As an attorney referring your client to therapy, or a judge considering ordering therapy, you may wonder if the client will really benefit from psychotherapy. Does psychotherapy work? If so, why does it work? How much can a person really change? And how does being ordered into therapy versus choosing it change the likelihood of change?

Does psychotherapy work? Empirical research has consistently shown that therapy is effective. That is, people who completed therapy sessions reported better outcomes than control groups who did not. Better outcomes are typically defined as feeling better, thinking more clearly, improved interpersonal relationships, and/or improved behaviors (reported by the client and others).

Why does psychotherapy work? Psychotherapy literally changes the way the neurons in the brain are interconnected, as evidenced by brain scans of clients before and after therapy. These changed connections basically represent learning, so simply stated therapy works because the client learns during the process. Depending on the problem, they may learn to think differently about some things, to feel differently, to relate to others differently, and/or to behave differently.

What is the process? How does this learning and improvement occur? In therapy, people improve through dedicating time to an active learning process that occurs through the relationship with their therapist. In their busy life, they set aside just one hour a week to focus on self, alleviating their problems, and self-improvement. Their therapist acts as a guide, investigator, tutor, coach, and supporter to help them achieve your goals.

Personality change: There is much controversy about how our personality is formed. Some psychologists believe it is formed in early childhood and remains stable through adulthood. Others would argue it is prone to change over time. Recently, personality psychologists have taken a more middle-of-the-road view… if personality traits change, it is slowly and somewhat limited. However, an article published in the Psychological Bulletin disputes those old ideas. A team of six researchers analyzed 207 studies on personality-trait changes and discovered that, with a therapist’s help, personality can and does change, a lot and usually within the first month of therapy. The trait identified through this research to be the most effected by therapy is neuroticism. Individuals with this trait are more likely to be moody and to experience such feelings as anxiety, anger, envy, guild, depressed mood and loneliness. Interestingly, a person’s gender or age or type of therapy did not seem to affect the outcome.

Does ‘forced’ therapy work? Research has shown ‘forced’ therapy, such as when ordered by a judge or required by a boss or parent, also tends to lead to at least some behavior change; so while this change may be slower than people who choose therapy, it appears once in therapy some positive changes often take place. Individuals involved in the legal system may find themselves being court ordered to go to therapy. Some reasons may include drug abuse, anger management, or parenting issues. A common question when it comes to court ordered therapy is: Is therapy effective if someone is being ordered or “forced” to go? Typically, if someone chooses to go to therapy (“choice therapy”) he or she is already starting with some internal motivation or reasons to get help and change. But what about someone who never would have chosen to go to therapy? The research shows that court ordered therapy is actually just as effective as choice therapy. Individuals court ordered to therapy tend to have higher attendance rates and remain in treatment longer. Of course, we can attribute some of that to the fact they are required to attend a certain number of sessions and they may have legal pressure to attend, but they still have a choice to either go through the motions, or actually learn and change.

+++

**Required action**
Copy the psychotherapy article from "Why does psychotherapy" to "to behave differently.", swapping "neurons" for "nerve cells". The data from here on is separate material, unrelated to the psychotherapy article.

**Information supplied**
+++

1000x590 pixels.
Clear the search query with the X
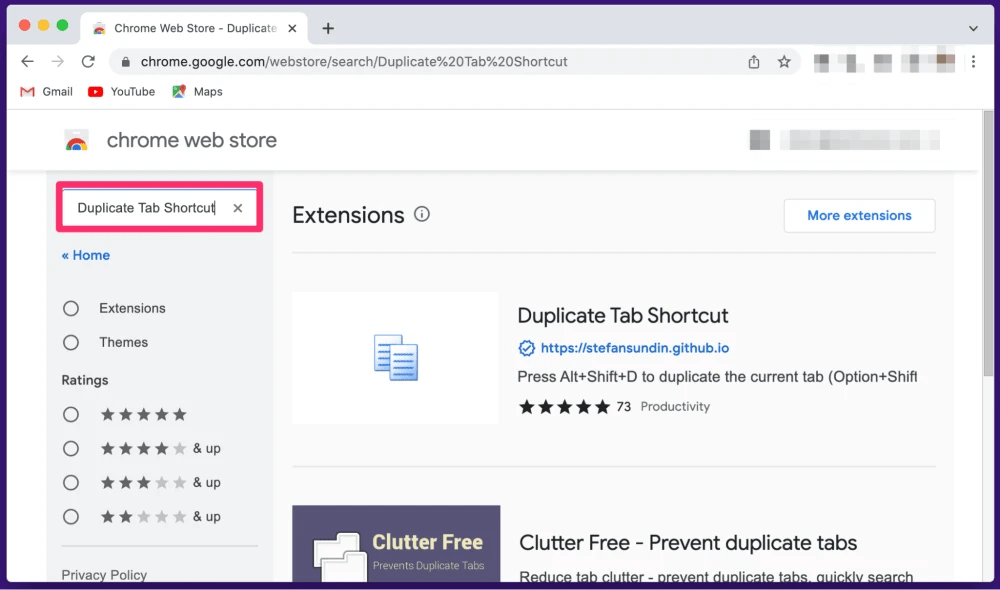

+++

**Written response**
Why does psychotherapy work? Psychotherapy literally changes the way the nerve cells in the brain are interconnected, as evidenced by brain scans of clients before and after therapy. These changed connections basically represent learning, so simply stated therapy works because the client learns during the process. Depending on the problem, they may learn to think differently about some things, to feel differently, to relate to others differently, and/or to behave differently.